I'm using a 'rolling' cURL multi implementation (like this SO post, based on this cURL code). It works fine to process thousands of URLs using up to 100 requests at the same time, with 5 instances of the script running as daemons (yeah, I know, this should be written in C or something).
Here's the problem: after processing ~200,000 urls (across the 5 instances) curl_multi_exec()
seems to break for all instances of the script. I've tried shutting down the scripts, then restarting, and the same thing happens (not after 200,000 urls, but right on restart), the script hangs calling curl_multi_exec()
.
I put the script into 'single' mode, processing one regular cURL handle at time, and that works fine (but it's not quite the speed I need). My logging leads me to suspect that it may have hit a patch of slow/problematic connections (since every so often it seems to process on URL then hang again), but that would mean my CURLOPT_TIMEOUT
is being ignored for the individual handles. Or maybe it's just something with running that many requests through cURL.

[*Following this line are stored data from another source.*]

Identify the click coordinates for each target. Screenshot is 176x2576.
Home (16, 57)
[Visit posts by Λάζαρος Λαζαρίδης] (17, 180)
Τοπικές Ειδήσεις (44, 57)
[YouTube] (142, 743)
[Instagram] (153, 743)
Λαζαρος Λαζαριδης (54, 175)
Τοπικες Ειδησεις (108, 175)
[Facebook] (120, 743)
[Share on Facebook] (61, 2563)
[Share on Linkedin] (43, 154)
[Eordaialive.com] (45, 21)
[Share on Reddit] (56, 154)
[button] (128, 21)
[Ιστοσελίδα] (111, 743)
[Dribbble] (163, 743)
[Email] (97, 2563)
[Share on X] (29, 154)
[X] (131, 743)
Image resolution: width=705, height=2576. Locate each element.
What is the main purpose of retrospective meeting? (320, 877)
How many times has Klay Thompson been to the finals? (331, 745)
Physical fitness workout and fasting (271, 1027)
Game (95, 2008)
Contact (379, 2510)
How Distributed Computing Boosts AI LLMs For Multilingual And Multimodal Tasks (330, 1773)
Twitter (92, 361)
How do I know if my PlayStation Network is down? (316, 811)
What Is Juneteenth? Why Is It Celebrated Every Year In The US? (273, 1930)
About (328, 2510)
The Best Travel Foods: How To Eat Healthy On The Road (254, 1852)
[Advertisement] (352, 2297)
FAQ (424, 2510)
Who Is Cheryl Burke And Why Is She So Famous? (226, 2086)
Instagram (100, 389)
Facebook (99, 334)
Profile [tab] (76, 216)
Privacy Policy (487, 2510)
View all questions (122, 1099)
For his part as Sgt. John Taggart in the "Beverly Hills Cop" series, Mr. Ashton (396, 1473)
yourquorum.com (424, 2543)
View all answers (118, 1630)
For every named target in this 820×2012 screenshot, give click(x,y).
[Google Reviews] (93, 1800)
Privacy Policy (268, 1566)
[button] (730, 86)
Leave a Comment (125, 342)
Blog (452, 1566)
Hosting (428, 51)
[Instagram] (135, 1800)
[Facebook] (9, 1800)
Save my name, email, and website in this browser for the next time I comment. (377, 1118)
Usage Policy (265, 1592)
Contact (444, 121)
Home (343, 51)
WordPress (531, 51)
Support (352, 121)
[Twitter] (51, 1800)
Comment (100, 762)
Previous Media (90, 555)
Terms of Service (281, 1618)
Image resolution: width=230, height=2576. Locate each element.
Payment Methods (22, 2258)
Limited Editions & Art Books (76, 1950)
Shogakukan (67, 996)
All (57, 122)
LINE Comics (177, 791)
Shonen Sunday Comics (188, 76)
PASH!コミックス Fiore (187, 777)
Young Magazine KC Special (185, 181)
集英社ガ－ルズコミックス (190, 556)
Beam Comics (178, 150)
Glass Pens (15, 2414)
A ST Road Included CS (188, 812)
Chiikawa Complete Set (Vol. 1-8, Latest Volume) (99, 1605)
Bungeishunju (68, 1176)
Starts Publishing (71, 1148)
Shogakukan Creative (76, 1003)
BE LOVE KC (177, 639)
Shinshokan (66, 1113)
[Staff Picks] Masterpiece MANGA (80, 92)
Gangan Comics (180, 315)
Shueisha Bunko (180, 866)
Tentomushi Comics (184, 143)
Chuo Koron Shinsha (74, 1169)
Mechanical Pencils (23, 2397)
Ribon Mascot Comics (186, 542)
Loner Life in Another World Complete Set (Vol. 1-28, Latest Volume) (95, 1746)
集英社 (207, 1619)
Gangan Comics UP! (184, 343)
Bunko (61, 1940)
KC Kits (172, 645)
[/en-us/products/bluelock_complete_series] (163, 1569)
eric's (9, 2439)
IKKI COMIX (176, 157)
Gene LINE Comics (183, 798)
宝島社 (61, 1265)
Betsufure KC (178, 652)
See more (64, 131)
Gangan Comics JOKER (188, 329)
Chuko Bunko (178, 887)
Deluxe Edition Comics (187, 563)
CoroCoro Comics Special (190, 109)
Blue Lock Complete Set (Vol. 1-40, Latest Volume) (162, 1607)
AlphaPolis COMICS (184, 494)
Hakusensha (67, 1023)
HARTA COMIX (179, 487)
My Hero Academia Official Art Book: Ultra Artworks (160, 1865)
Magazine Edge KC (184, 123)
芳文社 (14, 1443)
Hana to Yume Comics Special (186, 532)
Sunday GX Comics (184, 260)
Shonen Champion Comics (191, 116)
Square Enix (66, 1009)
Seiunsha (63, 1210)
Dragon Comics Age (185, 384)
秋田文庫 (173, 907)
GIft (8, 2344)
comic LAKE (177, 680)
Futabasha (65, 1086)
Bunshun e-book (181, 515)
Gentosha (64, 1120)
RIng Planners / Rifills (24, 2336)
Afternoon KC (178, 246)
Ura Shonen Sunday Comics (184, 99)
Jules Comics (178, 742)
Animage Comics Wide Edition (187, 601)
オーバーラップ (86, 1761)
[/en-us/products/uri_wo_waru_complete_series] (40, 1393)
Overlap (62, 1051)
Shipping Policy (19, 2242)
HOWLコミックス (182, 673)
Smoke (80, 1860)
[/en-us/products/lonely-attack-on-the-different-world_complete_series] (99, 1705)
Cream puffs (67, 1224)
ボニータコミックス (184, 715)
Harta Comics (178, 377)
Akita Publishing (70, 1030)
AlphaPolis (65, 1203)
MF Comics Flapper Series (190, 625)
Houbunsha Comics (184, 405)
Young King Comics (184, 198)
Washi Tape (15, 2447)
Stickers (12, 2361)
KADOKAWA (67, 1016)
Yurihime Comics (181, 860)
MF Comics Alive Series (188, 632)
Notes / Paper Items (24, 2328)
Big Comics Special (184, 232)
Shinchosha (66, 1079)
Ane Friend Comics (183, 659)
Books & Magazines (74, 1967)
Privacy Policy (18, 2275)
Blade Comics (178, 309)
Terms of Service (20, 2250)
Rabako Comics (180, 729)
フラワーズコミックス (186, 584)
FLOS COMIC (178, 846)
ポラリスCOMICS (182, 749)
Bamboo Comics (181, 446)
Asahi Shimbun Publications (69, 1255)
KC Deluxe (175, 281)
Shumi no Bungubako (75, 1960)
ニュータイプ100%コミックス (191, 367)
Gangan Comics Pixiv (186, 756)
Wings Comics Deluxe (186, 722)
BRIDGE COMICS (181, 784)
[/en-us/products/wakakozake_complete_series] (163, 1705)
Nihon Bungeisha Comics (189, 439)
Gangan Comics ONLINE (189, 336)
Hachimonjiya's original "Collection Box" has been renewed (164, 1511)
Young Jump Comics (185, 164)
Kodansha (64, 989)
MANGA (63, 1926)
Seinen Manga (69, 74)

Anyone heard of anything like this?
Sample code (again based on this):
//some logging shows it hangs right here, only looping a time or two
//so the hang seems to be in the curl call
while(($execrun =
curl_multi_exec($master, $running)) == CURLM_CALL_MULTI_PERFORM);
//code to check for error or process whatever returned
I have CURLOPT_TIMEOUT
set to 120
, but in the cases where curl_multi_exec()
finally returns some data, it's after 10 minutes of waiting.
I have a bunch of testing/checking yet to do, but thought maybe this might ring a bell with someone.